_Exercise data:_
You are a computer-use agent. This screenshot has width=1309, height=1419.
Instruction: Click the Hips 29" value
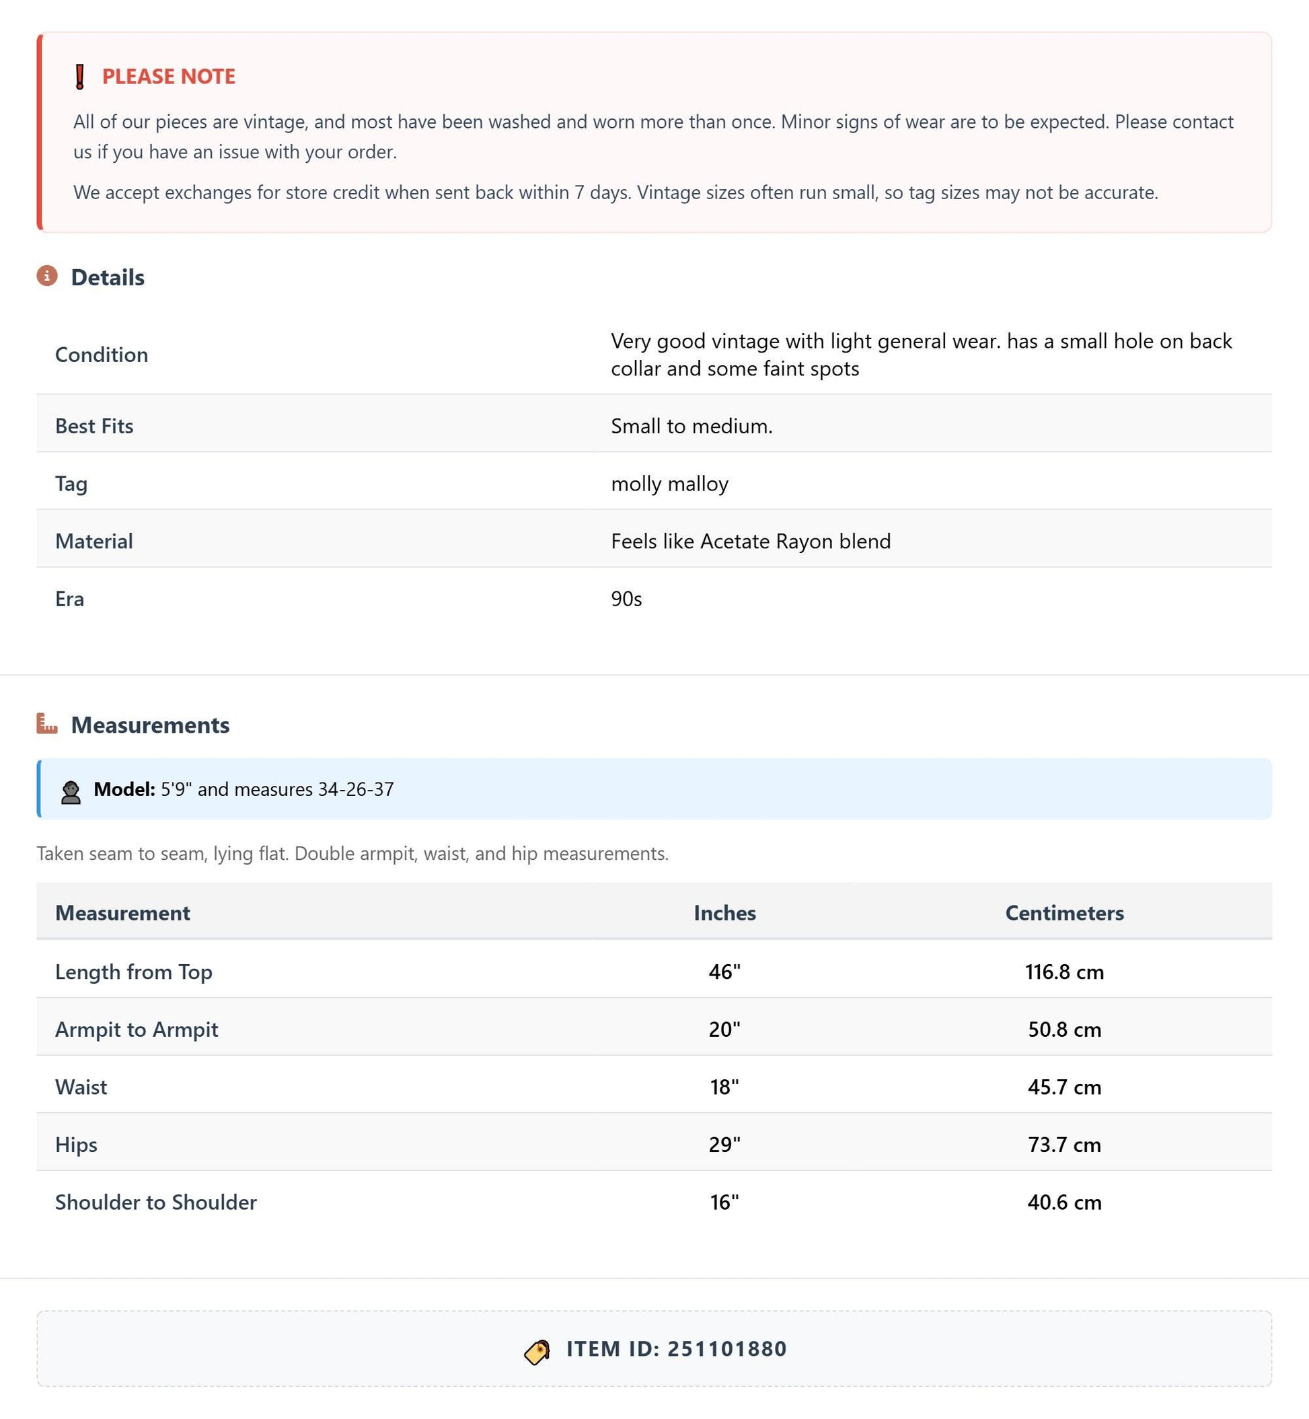pos(724,1144)
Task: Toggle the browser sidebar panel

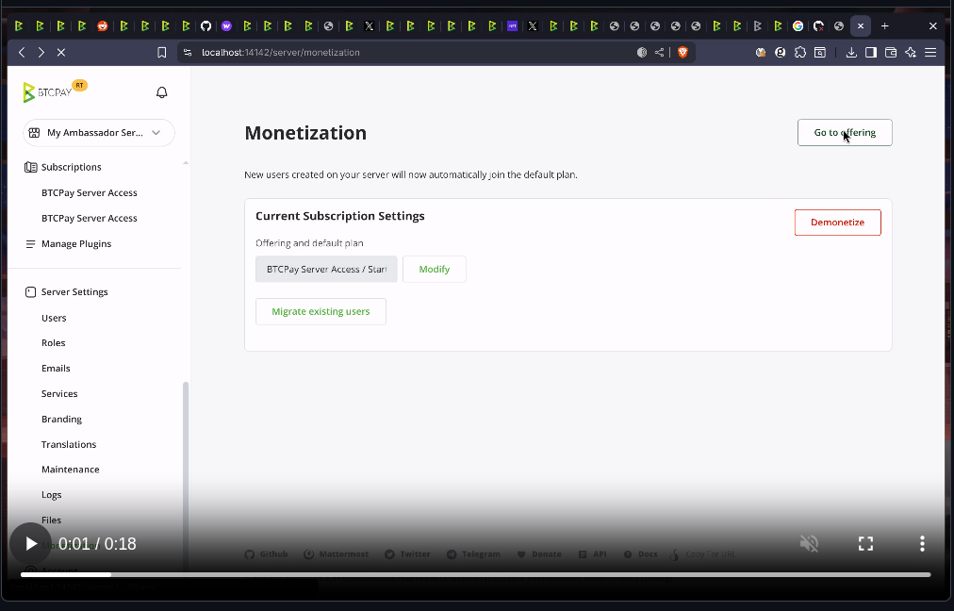Action: point(871,53)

_What to work on:_ Repeat the listing verbatim. Skip the pictures.

_Task response:_
You are a computer-use agent. This screenshot has width=1309, height=1419.
Instruction: Click the Hips 29" value
pos(724,1144)
Task: Toggle the browser sidebar panel

Action: point(871,53)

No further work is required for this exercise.